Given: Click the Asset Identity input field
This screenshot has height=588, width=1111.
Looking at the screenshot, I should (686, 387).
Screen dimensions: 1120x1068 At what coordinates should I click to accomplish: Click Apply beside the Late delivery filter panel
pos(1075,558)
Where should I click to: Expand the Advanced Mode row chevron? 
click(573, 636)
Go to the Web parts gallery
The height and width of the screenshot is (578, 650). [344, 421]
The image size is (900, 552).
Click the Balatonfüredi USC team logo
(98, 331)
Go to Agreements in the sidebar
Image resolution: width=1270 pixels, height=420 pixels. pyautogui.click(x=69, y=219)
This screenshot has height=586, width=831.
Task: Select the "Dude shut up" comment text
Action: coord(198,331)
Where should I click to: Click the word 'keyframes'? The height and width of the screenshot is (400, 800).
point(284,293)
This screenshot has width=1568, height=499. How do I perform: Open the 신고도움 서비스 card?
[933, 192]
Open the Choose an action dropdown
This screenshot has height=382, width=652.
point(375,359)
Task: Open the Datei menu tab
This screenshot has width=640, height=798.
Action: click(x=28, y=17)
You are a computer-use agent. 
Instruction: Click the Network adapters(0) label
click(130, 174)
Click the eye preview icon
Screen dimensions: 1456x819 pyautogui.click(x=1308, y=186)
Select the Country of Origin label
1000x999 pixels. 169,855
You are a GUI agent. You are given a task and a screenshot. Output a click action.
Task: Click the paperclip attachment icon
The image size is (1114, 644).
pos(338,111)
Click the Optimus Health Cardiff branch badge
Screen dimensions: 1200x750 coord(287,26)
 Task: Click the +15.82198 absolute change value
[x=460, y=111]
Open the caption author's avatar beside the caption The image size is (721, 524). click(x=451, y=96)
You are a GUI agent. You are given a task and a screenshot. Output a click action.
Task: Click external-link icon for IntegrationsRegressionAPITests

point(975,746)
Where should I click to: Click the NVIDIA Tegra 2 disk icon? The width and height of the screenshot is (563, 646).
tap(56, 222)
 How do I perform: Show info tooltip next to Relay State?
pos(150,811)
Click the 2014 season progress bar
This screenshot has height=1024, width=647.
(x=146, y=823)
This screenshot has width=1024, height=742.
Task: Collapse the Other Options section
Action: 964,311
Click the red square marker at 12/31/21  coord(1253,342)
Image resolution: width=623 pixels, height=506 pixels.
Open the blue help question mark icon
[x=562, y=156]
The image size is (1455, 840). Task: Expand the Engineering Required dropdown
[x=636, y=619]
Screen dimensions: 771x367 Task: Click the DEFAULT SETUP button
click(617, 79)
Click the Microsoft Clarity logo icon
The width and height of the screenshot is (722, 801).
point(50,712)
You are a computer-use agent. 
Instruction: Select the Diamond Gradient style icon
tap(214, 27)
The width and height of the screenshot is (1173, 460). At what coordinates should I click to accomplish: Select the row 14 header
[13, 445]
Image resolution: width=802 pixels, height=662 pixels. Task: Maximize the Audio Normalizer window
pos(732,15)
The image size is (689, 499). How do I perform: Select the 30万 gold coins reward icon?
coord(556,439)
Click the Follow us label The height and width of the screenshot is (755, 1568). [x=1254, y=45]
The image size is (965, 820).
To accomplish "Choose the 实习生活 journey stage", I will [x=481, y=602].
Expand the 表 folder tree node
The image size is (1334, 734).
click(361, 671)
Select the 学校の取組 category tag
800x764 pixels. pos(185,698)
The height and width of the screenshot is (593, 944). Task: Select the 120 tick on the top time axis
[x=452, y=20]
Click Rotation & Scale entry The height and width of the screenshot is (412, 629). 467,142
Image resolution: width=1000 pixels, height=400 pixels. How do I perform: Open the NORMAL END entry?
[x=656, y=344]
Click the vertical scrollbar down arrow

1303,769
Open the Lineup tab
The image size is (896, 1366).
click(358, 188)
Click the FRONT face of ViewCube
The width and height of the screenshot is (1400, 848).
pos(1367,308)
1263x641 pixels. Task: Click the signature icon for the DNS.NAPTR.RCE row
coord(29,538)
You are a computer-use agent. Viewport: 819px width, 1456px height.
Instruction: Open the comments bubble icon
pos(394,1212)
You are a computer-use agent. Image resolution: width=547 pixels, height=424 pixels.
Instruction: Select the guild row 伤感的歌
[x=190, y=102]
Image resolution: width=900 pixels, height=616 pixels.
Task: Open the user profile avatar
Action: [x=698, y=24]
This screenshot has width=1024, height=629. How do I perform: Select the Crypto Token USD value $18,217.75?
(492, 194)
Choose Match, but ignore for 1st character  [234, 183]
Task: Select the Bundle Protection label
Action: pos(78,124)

* * * * * * * * *

[Problem]:
Please reproduce, exactly as they appear above, the lines from the line containing "Click the eye preview icon" up to and including the line containing "The image size is (965, 820).".

[Your solution]:
Click the eye preview icon
Screen dimensions: 1456x819 pyautogui.click(x=1308, y=186)
Select the Country of Origin label
1000x999 pixels. 169,855
You are a GUI agent. You are given a task and a screenshot. Output a click action.
Task: Click the paperclip attachment icon
The image size is (1114, 644).
pos(338,111)
Click the Optimus Health Cardiff branch badge
Screen dimensions: 1200x750 coord(287,26)
 Task: Click the +15.82198 absolute change value
[x=460, y=111]
Open the caption author's avatar beside the caption The image size is (721, 524). click(x=451, y=96)
You are a GUI agent. You are given a task and a screenshot. Output a click action.
Task: Click external-link icon for IntegrationsRegressionAPITests

point(975,746)
Where should I click to: Click the NVIDIA Tegra 2 disk icon? The width and height of the screenshot is (563, 646).
tap(56, 222)
 How do I perform: Show info tooltip next to Relay State?
pos(150,811)
Click the 2014 season progress bar
This screenshot has height=1024, width=647.
(x=146, y=823)
This screenshot has width=1024, height=742.
Task: Collapse the Other Options section
Action: 964,311
Click the red square marker at 12/31/21  coord(1253,342)
Image resolution: width=623 pixels, height=506 pixels.
Open the blue help question mark icon
[x=562, y=156]
The image size is (1455, 840). Task: Expand the Engineering Required dropdown
[x=636, y=619]
Screen dimensions: 771x367 Task: Click the DEFAULT SETUP button
click(617, 79)
Click the Microsoft Clarity logo icon
The width and height of the screenshot is (722, 801).
point(50,712)
You are a computer-use agent. 
Instruction: Select the Diamond Gradient style icon
tap(214, 27)
The width and height of the screenshot is (1173, 460). At what coordinates should I click to accomplish: Select the row 14 header
[13, 445]
Image resolution: width=802 pixels, height=662 pixels. Task: Maximize the Audio Normalizer window
pos(732,15)
The image size is (689, 499). How do I perform: Select the 30万 gold coins reward icon?
coord(556,439)
Click the Follow us label The height and width of the screenshot is (755, 1568). [x=1254, y=45]
The image size is (965, 820).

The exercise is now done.